Selon des informations obtenues par La Presse, Stephen Harper a demandé à ses ministres avant le début de l'été de lui fournir deux plans de réduction de dépenses d'ici l'automne: le premier doit prévoir des compressions de 5% du budget de leur ministère et le deuxième doit arriver à une diminution des dépenses de 10%.

C'est au président du Conseil du Trésor, Tony Clement, qu'incombe cette opération du bistouri à l'échelle du gouvernement. Les compressions seront incluses dans le prochain budget du ministre des Finances Jim Flaherty, en février 2012.

«Nous avons reçu le mandat de la population d'éliminer le déficit et nous allons le faire. Des programmes jugés moins essentiels seront éliminés, c'est évident. Des groupes seront mécontents. Mais nous sommes déterminés à revenir à l'équilibre», a confié une source conservatrice à La Presse.

Les économies de 4 milliards que comptent dénicher les conservateurs s'ajoutent au gel des dépenses de deux ans imposé à tous les ministères l'an dernier. À lui seul, ce gel doit engendrer des économies de 1,8 milliard.

«C'est sûr que des gens vont crier à Ottawa. Il va peut-être y avoir des manifestations. Mais nous sommes prêts. L'important, c'est de faire le ménage rapidement, dès le prochain budget», a-t-on indiqué.

Attrition

Au cours des dernières semaines, plusieurs ministres ont confirmé que le couperet tomberait bientôt sur leurs ministères respectifs et qu'ils tenteraient de limiter les dégâts en ne remplaçant pas les employés qui prennent leur retraite.

Environnement Canada a annoncé la semaine dernière la suppression de 776 postes d'ici 90 jours. Le ministère des Pêches et Océans doit réduire ses dépenses de 53 millions. Le ministère de la Défense prévoit la suppression de 2100 postes au cours des trois prochaines années.

L'Alliance de la fonction publique du Canada, qui représente 172 000 employés de l'État, craint que les fonctionnaires fassent les frais de la lutte contre le déficit et que les services offerts à la population soient réduits.

Mais dans les rangs conservateurs, on juge essentiel de respecter l'échéancier prévu pour rétablir l'équilibre budgétaire d'ici trois ans étant donné la récente crise provoquée par l'endettement des pays d'Europe et des États-Unis.

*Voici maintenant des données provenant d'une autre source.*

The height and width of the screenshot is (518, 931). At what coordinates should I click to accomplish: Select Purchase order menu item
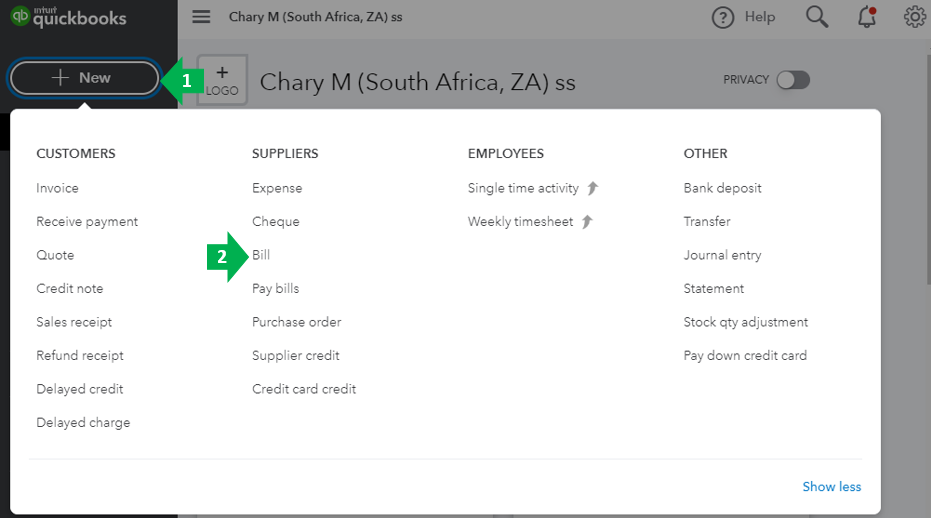(x=296, y=322)
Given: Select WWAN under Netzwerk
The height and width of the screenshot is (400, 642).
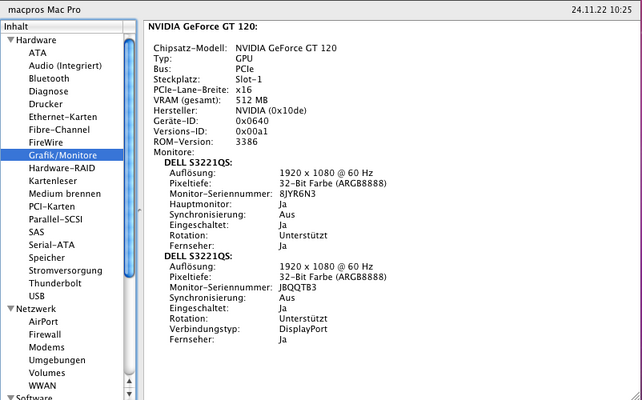Looking at the screenshot, I should pyautogui.click(x=42, y=386).
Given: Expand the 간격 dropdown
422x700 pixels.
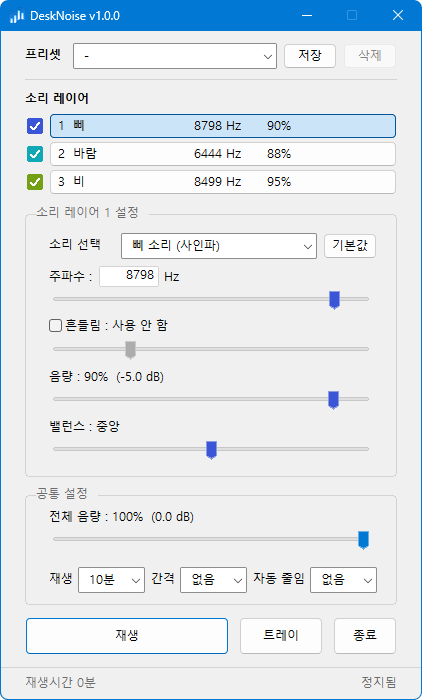Looking at the screenshot, I should pyautogui.click(x=213, y=580).
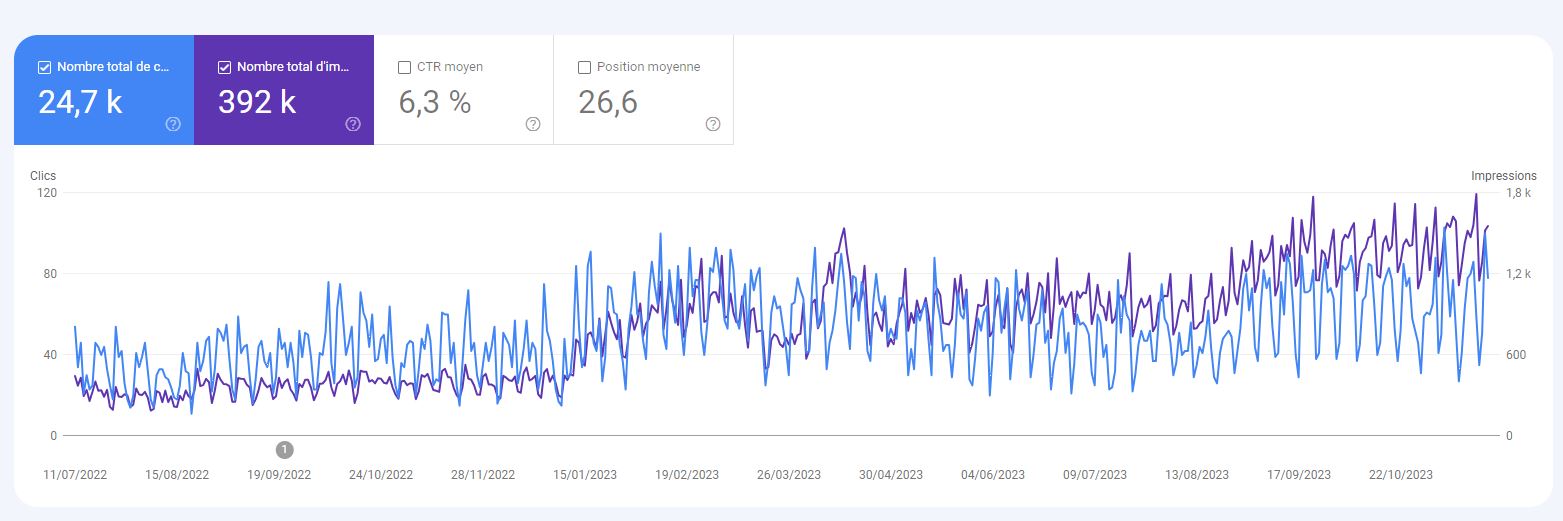The width and height of the screenshot is (1563, 521).
Task: Open help icon on Position moyenne card
Action: 713,124
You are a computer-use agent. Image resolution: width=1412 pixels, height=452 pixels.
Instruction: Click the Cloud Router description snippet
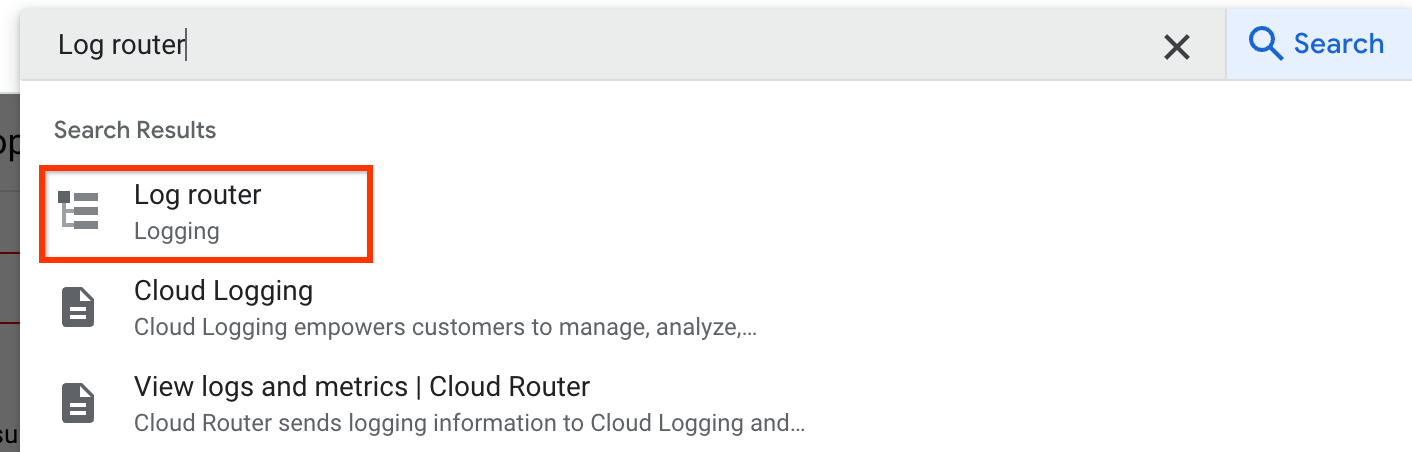[469, 423]
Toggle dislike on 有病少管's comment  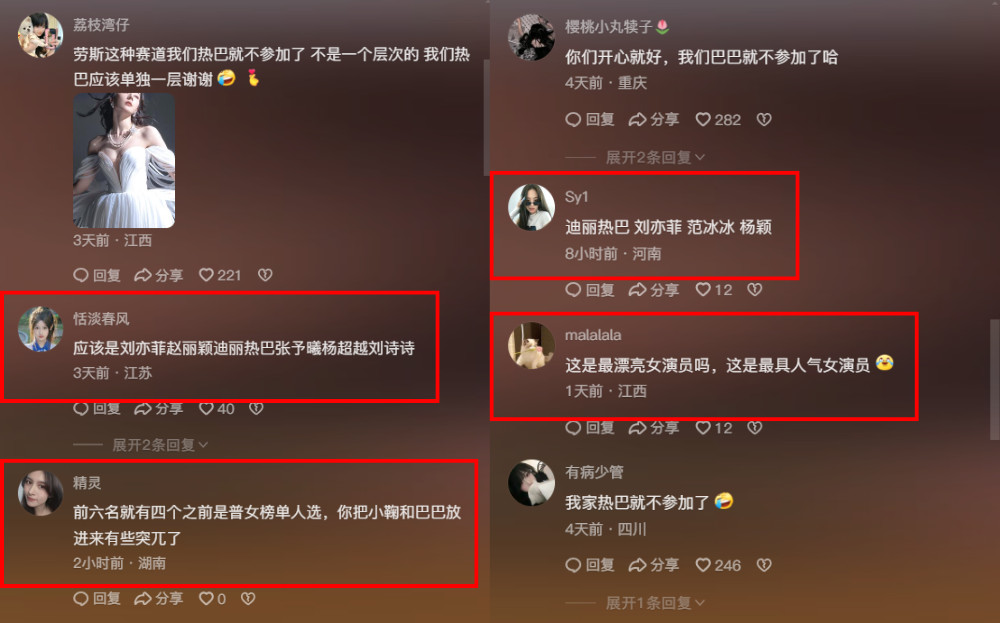pyautogui.click(x=764, y=565)
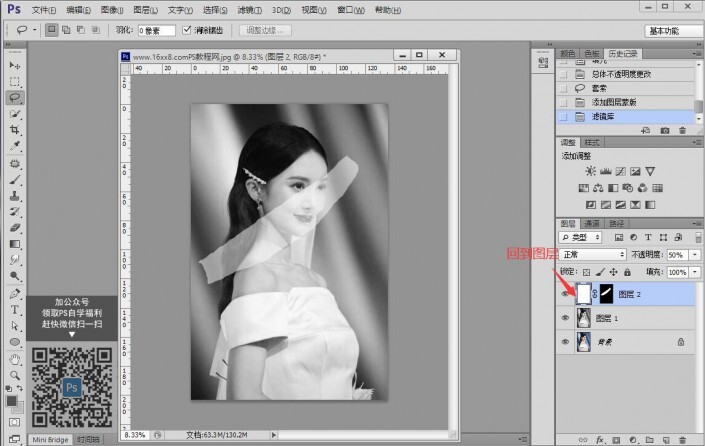This screenshot has width=705, height=446.
Task: Pick the Eyedropper tool
Action: (x=15, y=146)
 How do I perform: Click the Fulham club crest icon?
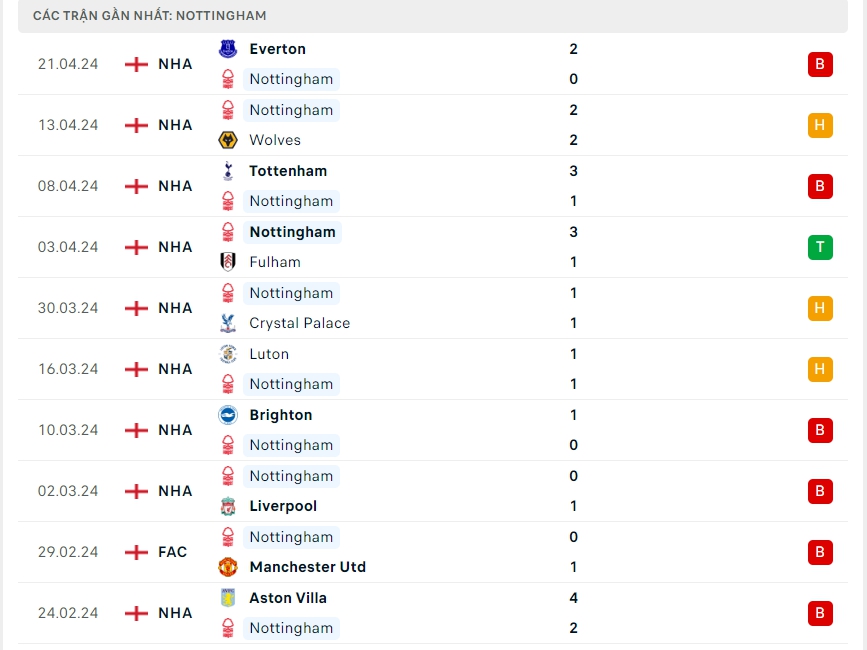point(229,262)
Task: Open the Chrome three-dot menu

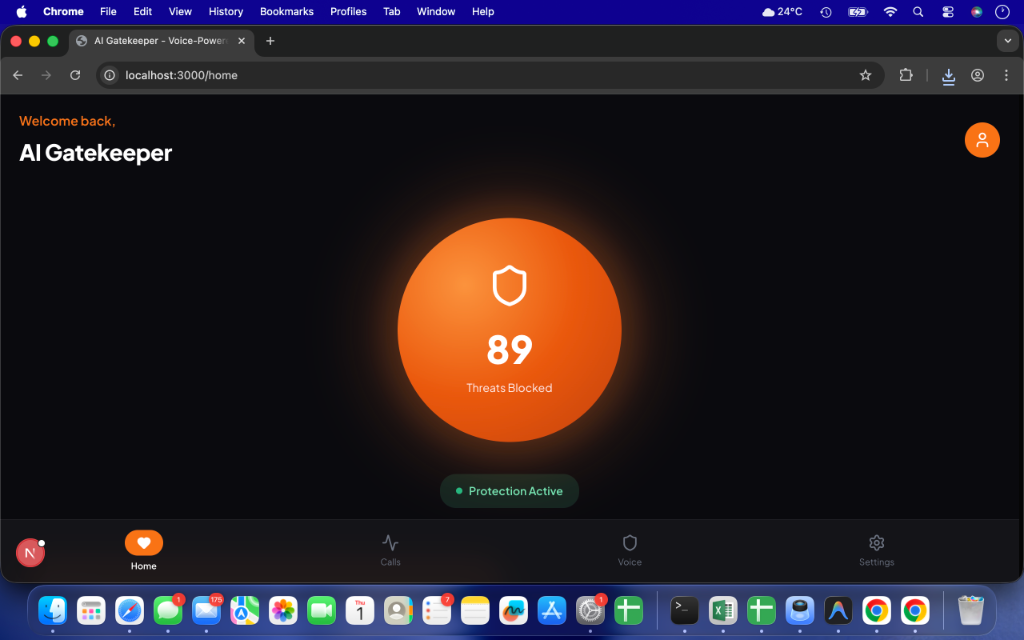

On affirme aussi que, si le Canada s'est mieux tiré d'affaire que la majorité des autres pays durant la récession mondiale de 2008, c'est parce qu'il n'accusait pas de déficits avant la crise. Chose certaine, ils estiment qu'il est crucial de procéder aux compressions dès le début du mandat.

D'ailleurs, le ministre des Finances Jim Flaherty a exhorté encore cette semaine les pays comme les États-Unis et ceux de l'Europe à se doter d'un plan précis de réduction du déficit pour calmer la tempête sur les marchés financiers et assurer une reprise durable de l'économie mondiale.

M. Flaherty fera le point sur la situation économique du pays devant le comité des finances demain. Le gouverneur de la Banque du Canada, Mark Carney, doit aussi intervenir.

La semaine dernière, M. Flaherty avait affirmé que les turbulences économiques qui ont frappé plusieurs pays présentaient certains risques pour le Canada. Mais il avait aussi certifié que l'équilibre budgétaire d'ici 2014-2015 demeurait un objectif.